Exercise task:
Copy out the records from the line containing "Given: Click the" through the end, word for word, and omit the pictures.

──────────────────────────────

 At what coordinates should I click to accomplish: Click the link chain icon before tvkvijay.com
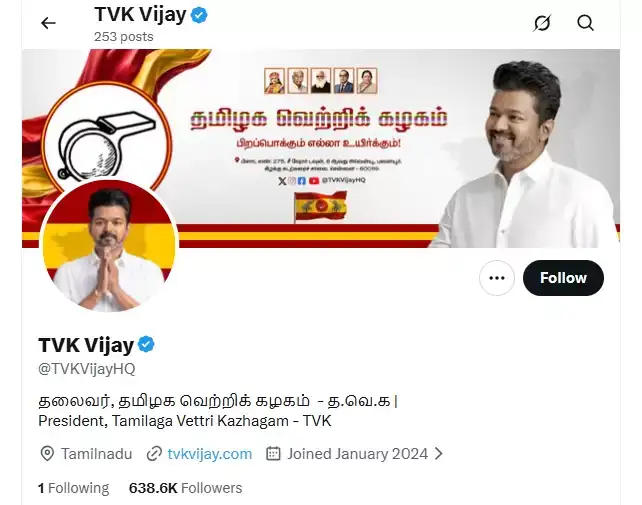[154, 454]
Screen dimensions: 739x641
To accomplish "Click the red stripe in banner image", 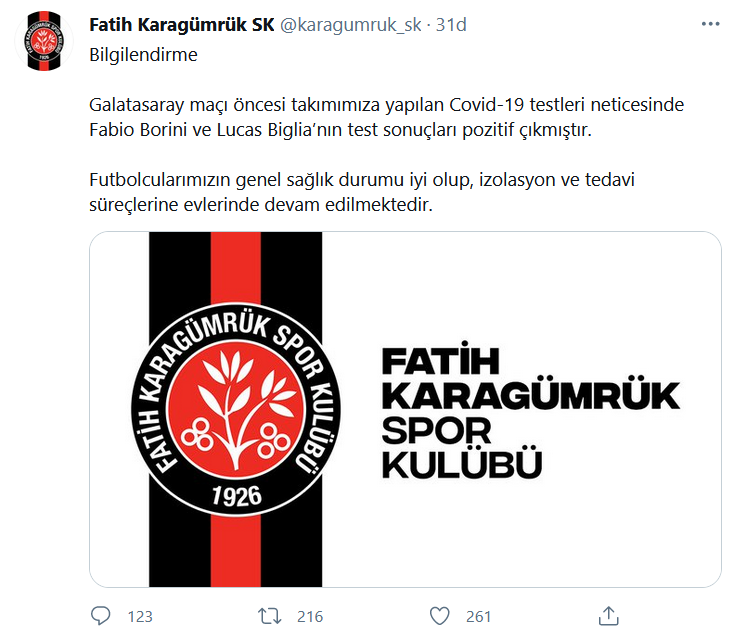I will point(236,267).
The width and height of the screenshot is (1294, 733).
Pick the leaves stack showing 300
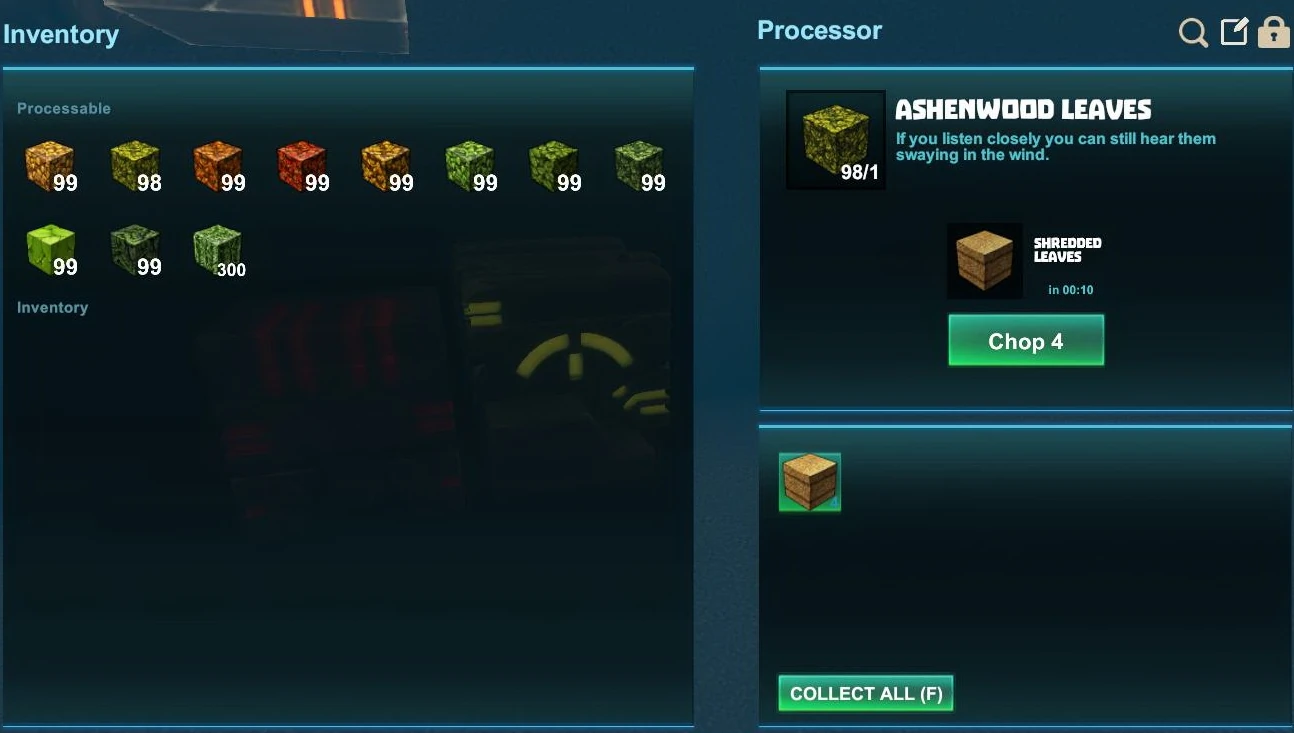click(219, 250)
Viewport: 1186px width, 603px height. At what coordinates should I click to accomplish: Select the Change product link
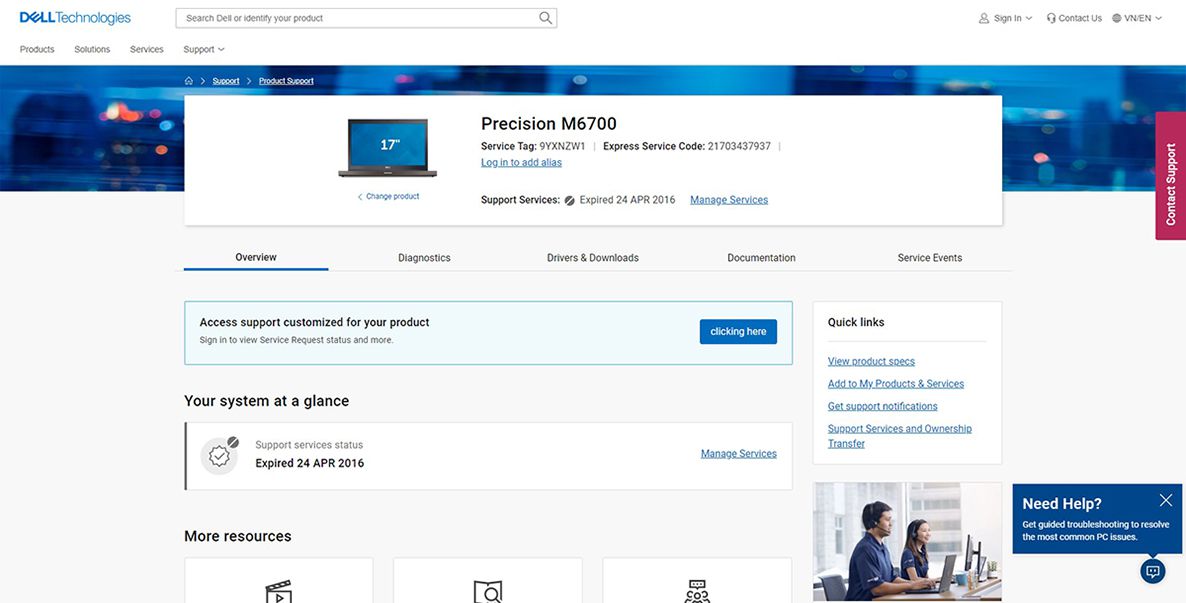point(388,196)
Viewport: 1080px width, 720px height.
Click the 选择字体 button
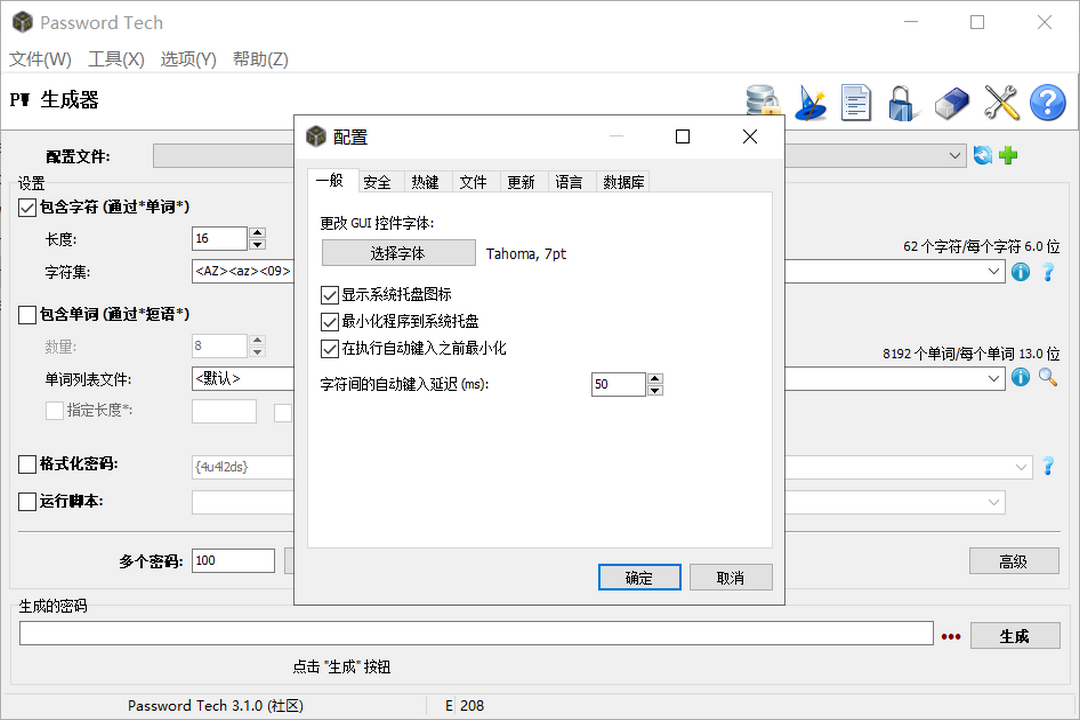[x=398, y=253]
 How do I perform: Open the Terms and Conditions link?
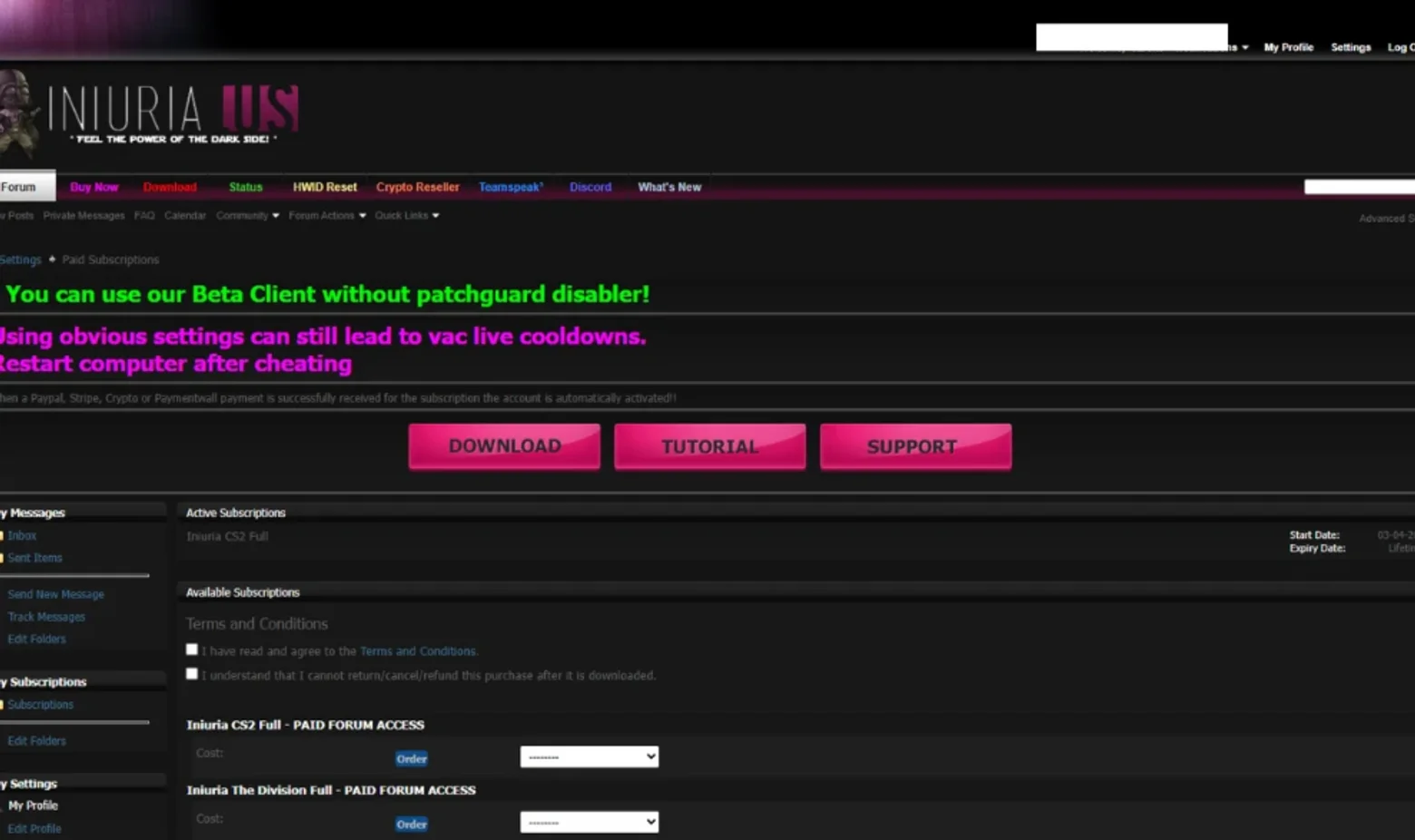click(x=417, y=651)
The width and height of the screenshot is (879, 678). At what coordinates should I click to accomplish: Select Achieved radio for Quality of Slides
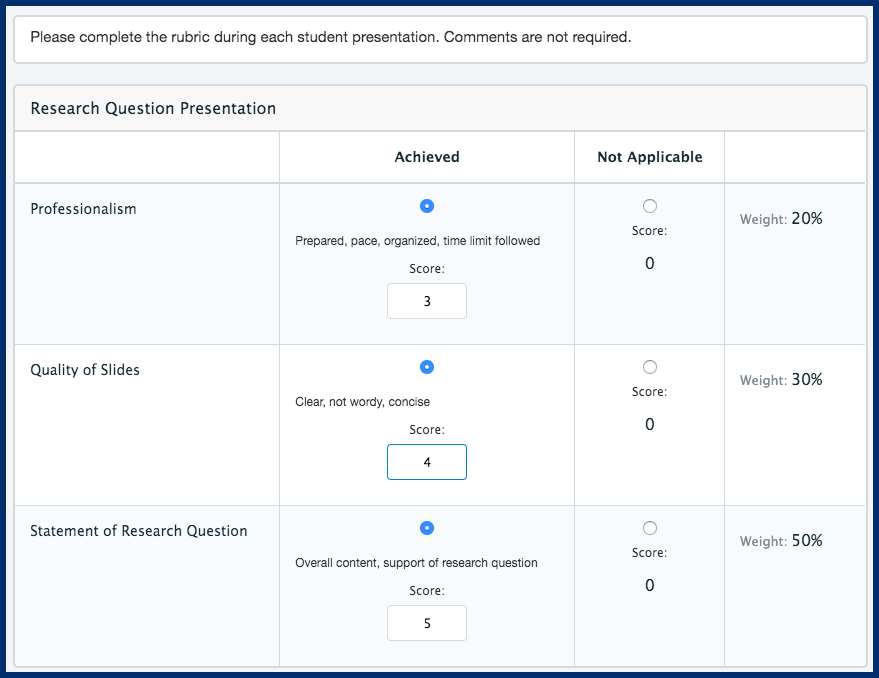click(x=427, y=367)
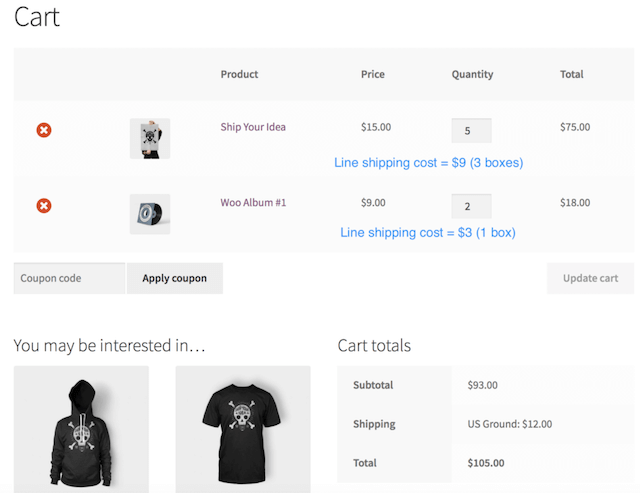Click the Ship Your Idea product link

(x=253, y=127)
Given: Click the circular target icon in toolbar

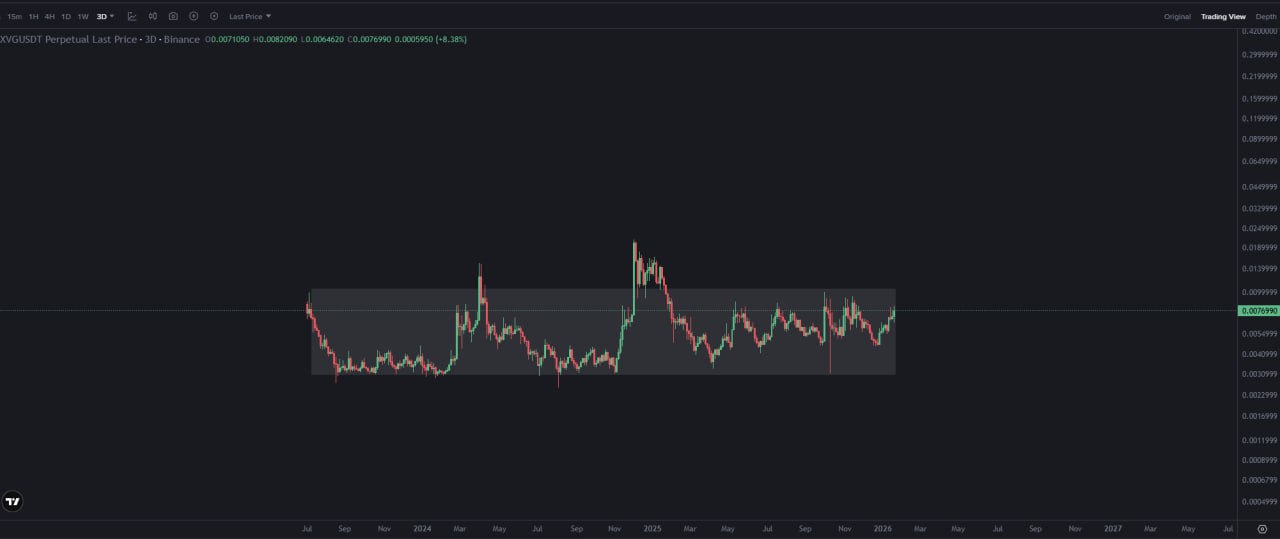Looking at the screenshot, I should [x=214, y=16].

──────────────────────────────

Final result:
Given: Click the circular target icon in toolbar

Looking at the screenshot, I should [x=214, y=16].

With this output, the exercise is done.